Ce texte fait partie de la série Concepts Migratoires

Tel que le mentionne David J. Getsy, l’histoire de l’art moderne et contemporain a souvent été racontée en mettant en lumière son caractère de recherche soutenue et sérieuse; ses innovations dues, semblerait-il, à l’adoption de la méthode scientifique par une majorité d’artistes de l’avant-garde. Plus rarement fait-on état de l’attitude ludique de plusieurs artistes majeurs qui, dès le début du XXe siècle, s’engagent dans la voie du jeu, du ‘non sérieux’ et de l’exploration animée en tant que forces subversives et critiques [1]. Cory Arcangel est le digne héritier de ce courant.

Il est vrai que les œuvres d’Arcangel proposent un retour vers l’époque de l’adolescence, mais également, tout comme l’ont remarqué plusieurs participants à mes visites interactives, bon nombre nous ramènent à un temps encore plus lointain : celui de la petite enfance. Car adopter l’attitude ludique, pour un artiste ou un spectateur, c’est être en mesure, entre autres, d’opérer un retour vers le rapport au monde que nous avions étant jeune enfant; un moment où la perception hors-langage est plus éveillée et signifiante, où les frontières entre le réel et l’imaginaire deviennent plus poreuses et où nos différents sens s’entremêlent pour nous permettre une interaction très vivante avec notre environnement. Revendiquer pour l’adulte la possibilité de récupérer ce type d’épistémologie tactile et somatique propre aux débuts de son existence constitue un geste fort, critique et éthique.

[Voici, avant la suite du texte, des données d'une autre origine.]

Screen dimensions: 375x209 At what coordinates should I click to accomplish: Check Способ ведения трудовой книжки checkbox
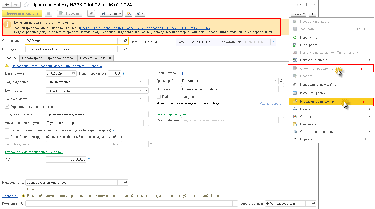pyautogui.click(x=7, y=137)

Le thème de la couleur est intéressant à explorer à cet effet. Il se retrouve en force dans l’oeuvre Colors (2006) qui fait référence au film policier du même nom réalisé en 1988 par Dennis Hopper, un film ayant pour thèmes la vie des gangs de Los Angeles, les relations raciales et le rapport entre les forces de l’ordre et celles des hors-la-loi. Arcangel a transformé le film de façon telle qu’il est projeté une ligne horizontale de pixels à la fois, chaque pixel allongé en une file ligne verticale jusqu’en bas de l’image. Il est résulte une abstraction à bandes verticales, constamment en mouvement, qui pulse et fait miroiter une large palette de couleurs. Plusieurs critiques associent cette œuvre à la période moderniste en peinture, moment de l’abstraction géométrique et du Color Field.

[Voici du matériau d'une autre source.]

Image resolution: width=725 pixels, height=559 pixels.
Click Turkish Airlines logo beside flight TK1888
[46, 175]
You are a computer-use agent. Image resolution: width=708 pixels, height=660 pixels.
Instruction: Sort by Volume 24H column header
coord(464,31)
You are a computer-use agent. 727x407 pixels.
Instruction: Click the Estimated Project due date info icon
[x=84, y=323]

Toutefois, la couleur dans cette œuvre peut se penser en dehors de ces références appartenant à l’Histoire de l’art officielle. Dans A Child’s View of Colour [2], Walter Benjamin affirme que: ‘The rainbow is a pure childlike image’. Il continue:

«Children like the way colours shimmer in subtle, shifting nuances (as in soap bubbles), or else make definite and explicit changes in intensity, as in oleographs, paintings, and the pictures produced by decals and magic lanterns. For them colour is fluid, the medium of all changes (…). Their eyes are not concerned with three-dimensionality, this they perceive through their sense of touch» (p. 63)

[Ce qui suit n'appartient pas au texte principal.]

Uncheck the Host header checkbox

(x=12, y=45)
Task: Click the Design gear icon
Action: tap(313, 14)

Concevoir la couleur selon cette perspective nous fait prendre conscience de son caractère interdisciplinaire, de sa nature polymorphe et de sa riche fluidité, aussi, cela nous éveille à la façon dont elle transgresse les frontières conventionnelles pour créer des espaces immersifs d’ambiguïté.

Marie-Hélène Lemaire
DHC/ART Éducation

[1] GETSY, David, J. (Ed.) (2011). From Diversion to Subversion. Games, Play and Twentieth-Century Art. Pennsylvania : The Pennsylvania State Press.
[2] BENJAMIN, W. (1914-15). A Child’s View of Colour. In BATCHELOR, D. (2008). Colour. Collection Whitechapel Documents of Contemporary Art. Cambridge : MIT Press.